Saat berpamitan, terasa ada berat hati dari Ibu Sumina, begitu pula penulis yang ingin berlama-lama. “Ibu sehat-sehat ya, nanti kita ketemu lagi…”, ucap penulis sambil menyalami, memeluk, dan mencium pipi Ibu Sumina. Perasaan campur aduk yang mendalam ini masih terasa hingga kini, meninggalkan kesan yang tak terlupakan.
Penulis meyakini, berkat doa Romo Waji, yang kemudian dikabari mengenai pengalaman ini, juga turut berperan. Romo Waji menanggapi, “Syukurlah bila telah mengalami pengalaman iman, sebab itulah tujuan dari berziarah.” Penulis pun menyadari, pengalaman iman tersebut telah ia dapatkan. Puji Tuhan atas segala berkat dan penyertaan di Gua Maria Simbok. Doa dan cinta penulis untuk Ibu (Simbok) agar selalu sehat, hingga pertemuan kembali. Amin.

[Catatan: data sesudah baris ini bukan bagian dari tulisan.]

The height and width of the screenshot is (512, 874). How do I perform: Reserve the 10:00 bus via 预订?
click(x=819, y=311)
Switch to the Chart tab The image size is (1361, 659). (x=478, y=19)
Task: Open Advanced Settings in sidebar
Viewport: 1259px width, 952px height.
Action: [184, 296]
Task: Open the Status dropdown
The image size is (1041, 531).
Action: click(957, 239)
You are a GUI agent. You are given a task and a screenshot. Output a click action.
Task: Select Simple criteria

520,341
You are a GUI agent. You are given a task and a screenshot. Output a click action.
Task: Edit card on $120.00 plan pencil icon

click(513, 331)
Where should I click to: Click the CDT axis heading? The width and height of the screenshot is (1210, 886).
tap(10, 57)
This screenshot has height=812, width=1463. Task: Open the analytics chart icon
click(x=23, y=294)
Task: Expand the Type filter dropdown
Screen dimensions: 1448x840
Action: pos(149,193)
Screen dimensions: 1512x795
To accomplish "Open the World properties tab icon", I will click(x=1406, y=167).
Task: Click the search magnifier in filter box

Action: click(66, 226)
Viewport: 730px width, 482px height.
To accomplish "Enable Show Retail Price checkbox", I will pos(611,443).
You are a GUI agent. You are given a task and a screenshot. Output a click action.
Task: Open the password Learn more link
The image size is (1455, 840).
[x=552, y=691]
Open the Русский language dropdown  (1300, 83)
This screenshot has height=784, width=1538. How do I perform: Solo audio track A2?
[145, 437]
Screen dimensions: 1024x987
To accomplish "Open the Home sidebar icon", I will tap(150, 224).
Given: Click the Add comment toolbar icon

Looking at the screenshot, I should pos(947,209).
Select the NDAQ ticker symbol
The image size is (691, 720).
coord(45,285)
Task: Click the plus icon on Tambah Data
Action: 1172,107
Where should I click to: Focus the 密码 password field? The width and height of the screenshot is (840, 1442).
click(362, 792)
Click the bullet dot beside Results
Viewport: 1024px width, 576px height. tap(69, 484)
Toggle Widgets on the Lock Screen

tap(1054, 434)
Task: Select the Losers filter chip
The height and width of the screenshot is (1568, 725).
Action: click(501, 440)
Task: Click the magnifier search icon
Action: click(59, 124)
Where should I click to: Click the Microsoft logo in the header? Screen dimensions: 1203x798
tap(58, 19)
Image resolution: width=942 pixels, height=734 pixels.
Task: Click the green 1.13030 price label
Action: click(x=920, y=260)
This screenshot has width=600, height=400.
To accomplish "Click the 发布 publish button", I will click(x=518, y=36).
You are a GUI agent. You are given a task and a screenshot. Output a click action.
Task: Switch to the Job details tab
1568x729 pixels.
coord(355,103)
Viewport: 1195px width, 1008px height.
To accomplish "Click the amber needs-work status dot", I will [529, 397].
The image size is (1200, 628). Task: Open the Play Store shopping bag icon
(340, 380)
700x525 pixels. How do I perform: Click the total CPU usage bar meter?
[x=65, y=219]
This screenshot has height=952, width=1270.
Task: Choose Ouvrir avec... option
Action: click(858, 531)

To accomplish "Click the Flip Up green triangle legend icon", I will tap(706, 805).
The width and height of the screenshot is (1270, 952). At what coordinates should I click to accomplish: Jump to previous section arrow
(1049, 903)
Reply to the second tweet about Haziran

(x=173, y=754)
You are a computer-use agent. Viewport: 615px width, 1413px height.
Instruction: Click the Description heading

Catatan ini ditulis saat penulis sudah kembali di Malang, pada tanggal 9-12 Desember 2025. Proses penulisan dilakukan di tengah kesibukan, sisa-sisa kelelahan, dan rasa kantuk setelah pulang dari ziarah yang masih terasa, namun dengan hati yang sehat, bahagia, dan terberkati.